*Records for the task*:
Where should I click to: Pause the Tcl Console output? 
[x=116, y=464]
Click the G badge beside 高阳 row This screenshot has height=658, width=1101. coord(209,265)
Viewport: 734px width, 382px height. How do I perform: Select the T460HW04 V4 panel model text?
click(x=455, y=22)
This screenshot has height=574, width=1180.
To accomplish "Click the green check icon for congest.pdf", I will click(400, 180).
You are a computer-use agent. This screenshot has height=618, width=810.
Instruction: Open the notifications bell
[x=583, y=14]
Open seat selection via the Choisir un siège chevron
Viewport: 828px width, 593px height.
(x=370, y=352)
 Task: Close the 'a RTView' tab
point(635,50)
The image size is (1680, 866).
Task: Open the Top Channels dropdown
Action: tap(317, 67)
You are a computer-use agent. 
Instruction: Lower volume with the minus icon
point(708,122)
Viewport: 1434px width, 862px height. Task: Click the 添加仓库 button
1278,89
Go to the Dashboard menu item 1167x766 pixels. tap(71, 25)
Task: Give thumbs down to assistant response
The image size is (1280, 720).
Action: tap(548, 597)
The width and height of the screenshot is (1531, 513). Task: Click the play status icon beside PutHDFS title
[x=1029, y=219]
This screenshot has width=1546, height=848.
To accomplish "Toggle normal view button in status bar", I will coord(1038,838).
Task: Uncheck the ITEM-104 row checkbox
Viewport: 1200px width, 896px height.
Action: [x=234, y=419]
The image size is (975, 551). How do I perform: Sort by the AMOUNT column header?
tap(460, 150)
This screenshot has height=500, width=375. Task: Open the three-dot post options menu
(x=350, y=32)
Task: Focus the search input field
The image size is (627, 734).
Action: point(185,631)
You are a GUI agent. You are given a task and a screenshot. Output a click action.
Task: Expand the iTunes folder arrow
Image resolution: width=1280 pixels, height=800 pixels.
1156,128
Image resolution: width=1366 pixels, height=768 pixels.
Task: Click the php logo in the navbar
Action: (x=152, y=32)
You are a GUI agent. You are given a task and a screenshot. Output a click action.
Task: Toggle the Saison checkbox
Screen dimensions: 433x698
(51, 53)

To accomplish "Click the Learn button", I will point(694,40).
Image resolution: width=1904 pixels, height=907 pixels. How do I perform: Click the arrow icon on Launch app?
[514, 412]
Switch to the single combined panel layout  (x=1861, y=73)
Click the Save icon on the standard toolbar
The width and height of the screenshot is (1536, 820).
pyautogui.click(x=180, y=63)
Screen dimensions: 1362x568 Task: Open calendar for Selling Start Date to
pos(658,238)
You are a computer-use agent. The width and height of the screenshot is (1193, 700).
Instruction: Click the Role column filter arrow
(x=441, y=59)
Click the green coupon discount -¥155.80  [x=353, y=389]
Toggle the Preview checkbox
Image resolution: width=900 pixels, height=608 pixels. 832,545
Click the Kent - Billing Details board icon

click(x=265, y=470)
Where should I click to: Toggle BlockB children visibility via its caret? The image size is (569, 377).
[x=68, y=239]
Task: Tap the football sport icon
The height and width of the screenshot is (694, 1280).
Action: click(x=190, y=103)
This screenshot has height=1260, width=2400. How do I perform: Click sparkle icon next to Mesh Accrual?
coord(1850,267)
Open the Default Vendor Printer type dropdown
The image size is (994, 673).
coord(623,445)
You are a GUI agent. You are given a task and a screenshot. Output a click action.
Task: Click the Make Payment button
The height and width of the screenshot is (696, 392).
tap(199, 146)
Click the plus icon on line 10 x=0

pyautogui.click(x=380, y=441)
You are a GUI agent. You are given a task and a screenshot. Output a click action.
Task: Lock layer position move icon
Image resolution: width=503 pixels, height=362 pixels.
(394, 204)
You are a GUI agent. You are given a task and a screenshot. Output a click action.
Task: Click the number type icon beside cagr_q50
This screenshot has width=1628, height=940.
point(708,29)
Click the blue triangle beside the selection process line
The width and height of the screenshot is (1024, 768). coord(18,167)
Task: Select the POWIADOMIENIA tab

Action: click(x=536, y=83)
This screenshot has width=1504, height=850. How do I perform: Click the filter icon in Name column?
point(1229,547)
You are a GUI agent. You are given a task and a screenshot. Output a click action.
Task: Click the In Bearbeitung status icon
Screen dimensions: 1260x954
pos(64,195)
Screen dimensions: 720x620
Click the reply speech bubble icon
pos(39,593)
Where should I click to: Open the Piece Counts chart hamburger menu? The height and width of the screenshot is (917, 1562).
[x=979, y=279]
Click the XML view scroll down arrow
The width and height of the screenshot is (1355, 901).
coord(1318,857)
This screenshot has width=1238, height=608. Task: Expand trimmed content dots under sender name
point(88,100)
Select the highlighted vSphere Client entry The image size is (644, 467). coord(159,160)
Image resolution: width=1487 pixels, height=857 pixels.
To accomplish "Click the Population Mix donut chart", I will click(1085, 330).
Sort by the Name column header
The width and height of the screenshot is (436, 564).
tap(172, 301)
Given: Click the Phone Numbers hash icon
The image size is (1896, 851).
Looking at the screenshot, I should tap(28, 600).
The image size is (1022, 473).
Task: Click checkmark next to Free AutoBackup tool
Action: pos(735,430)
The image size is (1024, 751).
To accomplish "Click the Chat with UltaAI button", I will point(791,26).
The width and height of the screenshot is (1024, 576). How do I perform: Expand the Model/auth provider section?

*The task*: Everything in the data must be repeated exactly; leave no line out.

*Response below*:
Where should I click to: Pause the Tcl Console output? 
[x=116, y=464]
Click the G badge beside 高阳 row This screenshot has height=658, width=1101. coord(209,265)
Viewport: 734px width, 382px height. How do I perform: Select the T460HW04 V4 panel model text?
click(x=455, y=22)
This screenshot has height=574, width=1180.
To accomplish "Click the green check icon for congest.pdf", I will click(400, 180).
You are a computer-use agent. This screenshot has height=618, width=810.
Instruction: Open the notifications bell
[x=583, y=14]
Open seat selection via the Choisir un siège chevron
Viewport: 828px width, 593px height.
(x=370, y=352)
 Task: Close the 'a RTView' tab
point(635,50)
The image size is (1680, 866).
Task: Open the Top Channels dropdown
Action: tap(317, 67)
You are a computer-use agent. 
Instruction: Lower volume with the minus icon
point(708,122)
Viewport: 1434px width, 862px height. Task: Click the 添加仓库 button
1278,89
Go to the Dashboard menu item 1167x766 pixels. tap(71, 25)
Task: Give thumbs down to assistant response
The image size is (1280, 720).
Action: tap(548, 597)
The width and height of the screenshot is (1531, 513). Task: Click the play status icon beside PutHDFS title
[x=1029, y=219]
This screenshot has width=1546, height=848.
To accomplish "Toggle normal view button in status bar", I will coord(1038,838).
Task: Uncheck the ITEM-104 row checkbox
Viewport: 1200px width, 896px height.
Action: [x=234, y=419]
The image size is (975, 551). How do I perform: Sort by the AMOUNT column header?
tap(460, 150)
This screenshot has height=500, width=375. Task: Open the three-dot post options menu
(x=350, y=32)
Task: Focus the search input field
The image size is (627, 734).
Action: point(185,631)
You are a GUI agent. You are given a task and a screenshot. Output a click action.
Task: Expand the iTunes folder arrow
Image resolution: width=1280 pixels, height=800 pixels.
1156,128
Image resolution: width=1366 pixels, height=768 pixels.
Task: Click the php logo in the navbar
Action: (x=152, y=32)
You are a GUI agent. You are given a task and a screenshot. Output a click action.
Task: Toggle the Saison checkbox
Screen dimensions: 433x698
(51, 53)

To accomplish "Click the Learn button", I will point(694,40).
Image resolution: width=1904 pixels, height=907 pixels. How do I perform: Click the arrow icon on Launch app?
[514, 412]
Switch to the single combined panel layout  (x=1861, y=73)
Click the Save icon on the standard toolbar
The width and height of the screenshot is (1536, 820).
pyautogui.click(x=180, y=63)
Screen dimensions: 1362x568 Task: Open calendar for Selling Start Date to
pos(658,238)
You are a computer-use agent. The width and height of the screenshot is (1193, 700).
Instruction: Click the Role column filter arrow
(x=441, y=59)
Click the green coupon discount -¥155.80  [x=353, y=389]
Toggle the Preview checkbox
Image resolution: width=900 pixels, height=608 pixels. 832,545
Click the Kent - Billing Details board icon

click(x=265, y=470)
Where should I click to: Toggle BlockB children visibility via its caret? The image size is (569, 377).
[x=68, y=239]
Task: Tap the football sport icon
The height and width of the screenshot is (694, 1280).
Action: click(x=190, y=103)
This screenshot has height=1260, width=2400. How do I perform: Click sparkle icon next to Mesh Accrual?
coord(1850,267)
Open the Default Vendor Printer type dropdown
The image size is (994, 673).
coord(623,445)
You are a GUI agent. You are given a task and a screenshot. Output a click action.
Task: Click the Make Payment button
The height and width of the screenshot is (696, 392).
tap(199, 146)
Click the plus icon on line 10 x=0

pyautogui.click(x=380, y=441)
You are a GUI agent. You are given a task and a screenshot. Output a click action.
Task: Lock layer position move icon
Image resolution: width=503 pixels, height=362 pixels.
(394, 204)
You are a GUI agent. You are given a task and a screenshot. Output a click action.
Task: Click the number type icon beside cagr_q50
This screenshot has width=1628, height=940.
point(708,29)
Click the blue triangle beside the selection process line
The width and height of the screenshot is (1024, 768). coord(18,167)
Task: Select the POWIADOMIENIA tab

Action: click(x=536, y=83)
This screenshot has width=1504, height=850. How do I perform: Click the filter icon in Name column?
point(1229,547)
You are a GUI agent. You are given a task and a screenshot. Output a click action.
Task: Click the In Bearbeitung status icon
Screen dimensions: 1260x954
pos(64,195)
Screen dimensions: 720x620
Click the reply speech bubble icon
pos(39,593)
Where should I click to: Open the Piece Counts chart hamburger menu? The height and width of the screenshot is (917, 1562).
[x=979, y=279]
Click the XML view scroll down arrow
The width and height of the screenshot is (1355, 901).
coord(1318,857)
This screenshot has width=1238, height=608. Task: Expand trimmed content dots under sender name
point(88,100)
Select the highlighted vSphere Client entry The image size is (644, 467). coord(159,160)
Image resolution: width=1487 pixels, height=857 pixels.
To accomplish "Click the Population Mix donut chart", I will click(1085, 330).
Sort by the Name column header
The width and height of the screenshot is (436, 564).
tap(172, 301)
Given: Click the Phone Numbers hash icon
The image size is (1896, 851).
Looking at the screenshot, I should tap(28, 600).
The image size is (1022, 473).
Task: Click checkmark next to Free AutoBackup tool
Action: pos(735,430)
The image size is (1024, 751).
To accomplish "Click the Chat with UltaAI button", I will point(791,26).
The width and height of the screenshot is (1024, 576). How do I perform: Expand the Model/auth provider section?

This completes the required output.